**Task details:** The line containing "[Google News] (516, 2058)" marks the start; repeat it and every following line exactly through the end of the entries.

============

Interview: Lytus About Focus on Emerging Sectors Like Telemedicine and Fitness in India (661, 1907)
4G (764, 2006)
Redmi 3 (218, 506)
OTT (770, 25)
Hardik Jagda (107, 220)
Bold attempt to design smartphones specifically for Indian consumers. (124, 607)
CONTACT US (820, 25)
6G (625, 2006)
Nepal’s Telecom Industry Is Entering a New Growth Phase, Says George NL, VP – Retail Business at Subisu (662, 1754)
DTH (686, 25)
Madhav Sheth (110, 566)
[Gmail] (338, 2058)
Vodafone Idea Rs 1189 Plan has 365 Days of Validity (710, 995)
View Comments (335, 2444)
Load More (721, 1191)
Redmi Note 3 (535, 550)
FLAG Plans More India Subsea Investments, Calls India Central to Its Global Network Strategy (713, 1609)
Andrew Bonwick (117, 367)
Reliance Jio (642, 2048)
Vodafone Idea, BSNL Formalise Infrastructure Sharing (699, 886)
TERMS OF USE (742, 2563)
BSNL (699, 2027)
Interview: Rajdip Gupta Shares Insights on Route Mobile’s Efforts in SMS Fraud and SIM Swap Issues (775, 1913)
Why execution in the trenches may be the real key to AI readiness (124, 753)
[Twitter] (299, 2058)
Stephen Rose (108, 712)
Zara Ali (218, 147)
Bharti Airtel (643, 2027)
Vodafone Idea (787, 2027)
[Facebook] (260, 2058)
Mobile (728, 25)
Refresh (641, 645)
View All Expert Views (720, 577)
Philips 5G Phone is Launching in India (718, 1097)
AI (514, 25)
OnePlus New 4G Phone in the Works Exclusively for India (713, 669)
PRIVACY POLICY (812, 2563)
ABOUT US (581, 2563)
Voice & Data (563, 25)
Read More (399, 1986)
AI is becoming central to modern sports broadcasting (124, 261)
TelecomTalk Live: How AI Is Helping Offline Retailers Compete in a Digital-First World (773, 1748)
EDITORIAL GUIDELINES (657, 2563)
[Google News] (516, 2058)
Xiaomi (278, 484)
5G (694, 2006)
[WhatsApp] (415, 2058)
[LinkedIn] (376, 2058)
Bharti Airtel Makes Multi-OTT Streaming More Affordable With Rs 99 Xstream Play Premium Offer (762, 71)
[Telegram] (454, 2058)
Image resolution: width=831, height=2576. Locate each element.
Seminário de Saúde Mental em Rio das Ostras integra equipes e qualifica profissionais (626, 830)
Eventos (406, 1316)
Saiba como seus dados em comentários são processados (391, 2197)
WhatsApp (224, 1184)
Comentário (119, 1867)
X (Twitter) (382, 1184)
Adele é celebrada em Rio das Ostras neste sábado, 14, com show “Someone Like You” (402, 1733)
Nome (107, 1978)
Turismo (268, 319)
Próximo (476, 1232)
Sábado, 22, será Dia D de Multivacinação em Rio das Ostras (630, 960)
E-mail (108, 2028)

============

**Output of the exercise:**
[Google News] (516, 2058)
Xiaomi (278, 484)
5G (694, 2006)
[WhatsApp] (415, 2058)
[LinkedIn] (376, 2058)
Bharti Airtel Makes Multi-OTT Streaming More Affordable With Rs 99 Xstream Play Premium Offer (762, 71)
[Telegram] (454, 2058)
Image resolution: width=831, height=2576. Locate each element.
Seminário de Saúde Mental em Rio das Ostras integra equipes e qualifica profissionais (626, 830)
Eventos (406, 1316)
Saiba como seus dados em comentários são processados (391, 2197)
WhatsApp (224, 1184)
Comentário (119, 1867)
X (Twitter) (382, 1184)
Adele é celebrada em Rio das Ostras neste sábado, 14, com show “Someone Like You” (402, 1733)
Nome (107, 1978)
Turismo (268, 319)
Próximo (476, 1232)
Sábado, 22, será Dia D de Multivacinação em Rio das Ostras (630, 960)
E-mail (108, 2028)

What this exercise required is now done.